12.02.2025

Bots and Docs

I recently spent a few days playing around with a variety of AI bots to get help with analyzing my blood work and imaging from the last year. There's a lot of research and development going on with pharmaceutical treatments and cures for my condition. The FDA actually just approved a drug regimen that could halt the progress entirely, before it breaks my bones or trashes my kidneys. My condition involves frequent monitoring of a dozen or so blood markers, and it can be kind of dizzying to scroll through MyChart screens and try to figure out if the changes I'm looking at are noteworthy. Those little red exclamation points can be unnerving!! But they don't always indicate an emergency. I also have two other benign conditions that can impact how my disease markers could be interpreted. I have spent a lot of time trying to explain them, and they aren't always documented in a useful way.  ChatGBT ended up being very helpful. It generated easy to view charts of how my labs are changing, concise paragraphs I can paste into MyChart to alert each new doctor of my benign, but relevant, conditions, and a list of lifestyle and diet choices I should prioritize right now. 

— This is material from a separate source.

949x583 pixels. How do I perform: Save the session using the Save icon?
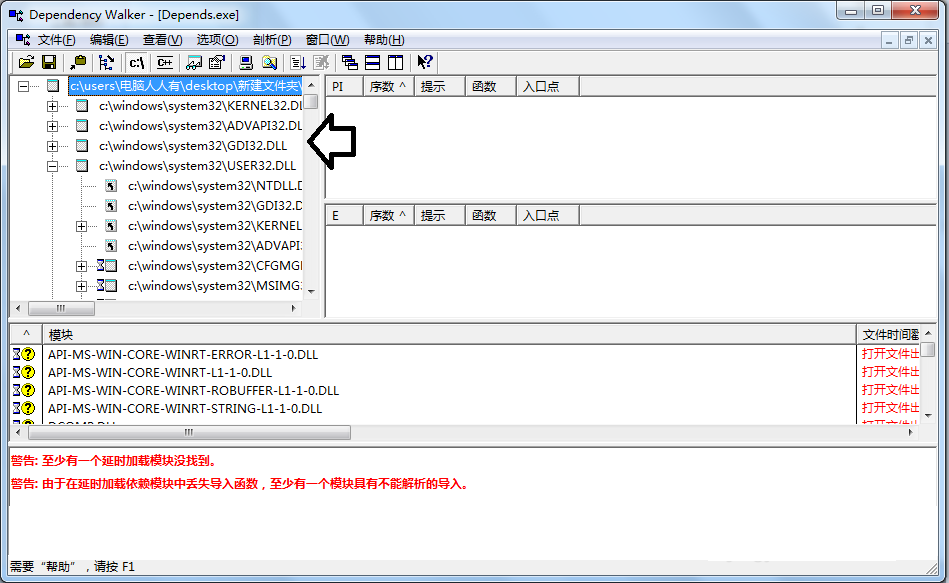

In the United States it is imperative that you communicate relevant information to your doctor in the first 1-2 minutes of an appointment. I have learned a lot about asking for documentation, and the doctors themselves now use AI notetaking apps which actually really improve the quality of my records, and hopefully save them a lot of time charting! 

Risks include sharing all of this personal data with a profit driven corporation, of course. And the AIs got some things wrong. They corrected them when I pointed it out, but I wouldn't just load your results in and say what's wrong with me? The bots will tell you clearly that they are not doctors. However with targeted requests, it gave me exactly what I was looking for, saving a lot of time combing through research papers.

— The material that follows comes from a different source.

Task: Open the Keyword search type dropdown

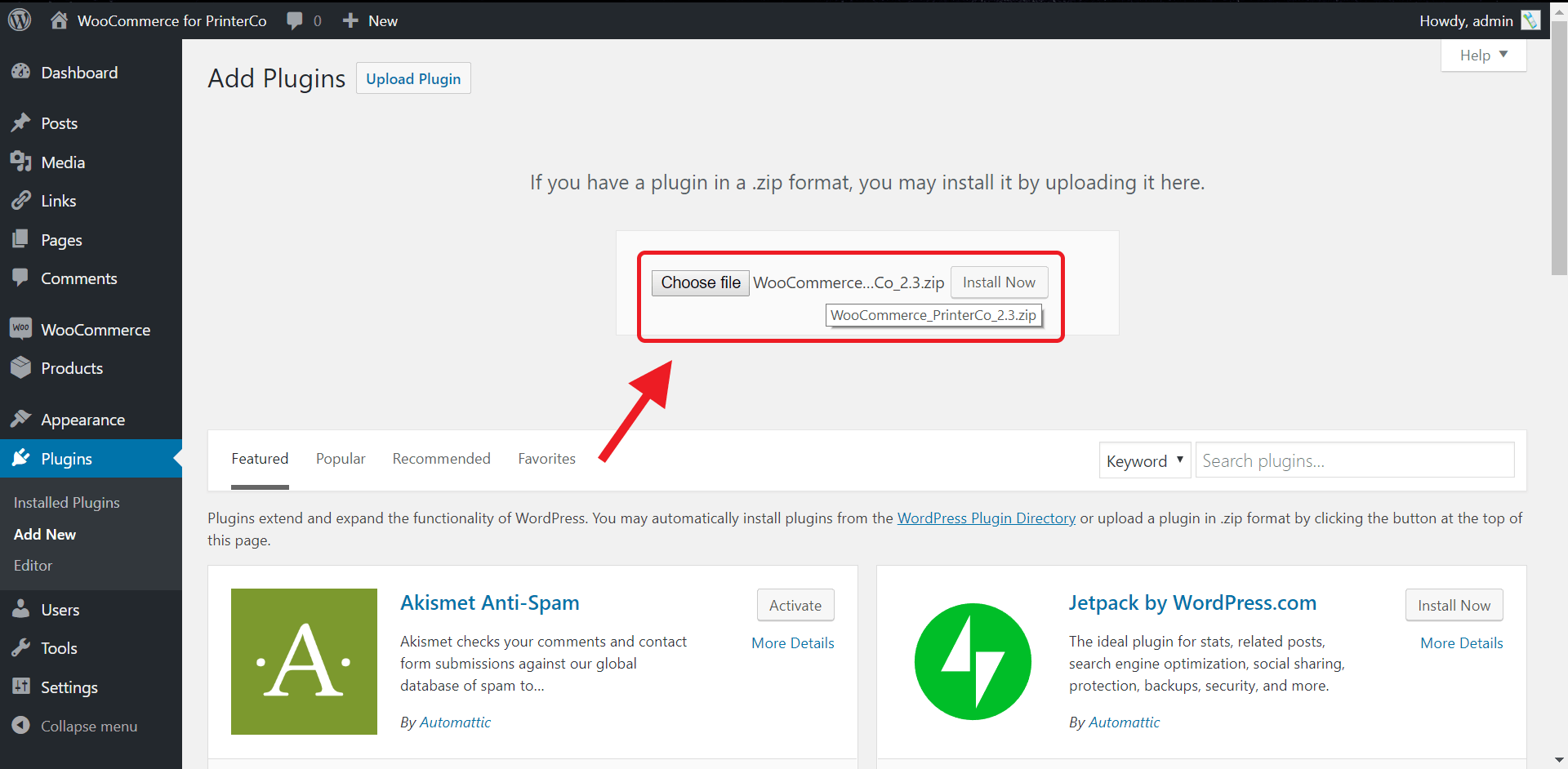Action: (1144, 460)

Another important factor about choosing when to start treatment and which treatment to choose is cost. The patient advocacy groups for my disease run monthly financial seminars and AI bots can really help to synthesize this information. (Healthcare for All! Someday, hopefully, but until then the reality is that finances do influence what you can access.)  Unfortunately the myeloma specialist in my city retired and has not been replaced. I could travel to another National Cancer Institute, wait for them to hire someone new here in Pittsburgh, or continue to receive care at the community hospital.

I've been really diligent about educating myself on my medical issues. For the first year, every doctor said it was IBS or perimenopause, a rheumatological issue or...the vast majority of time....stress. I knew there was something else going on. I can literally feel it in my bones! So, as much as it sucked to get a diagnosis, it was also sort of affirming. I think the only reason I have weathered the last five years and remain in relatively good overall health is that I am pretty devoted to all the recommended lifestyle choices that fend off chronic diseases. Eat fiber, chew a lot, sleep enough, move your body. Hydrate. Get some sun. Read poetry. Laugh with your kids. Hold your husband's hand and linger over coffee in bed every morning. Prescriptions for good living. 

So my verdict on AI is that it is a very useful tool for both doctors and patients,  but that the lack of regulation around it definitely means your data is not secure or private. Use it with caution.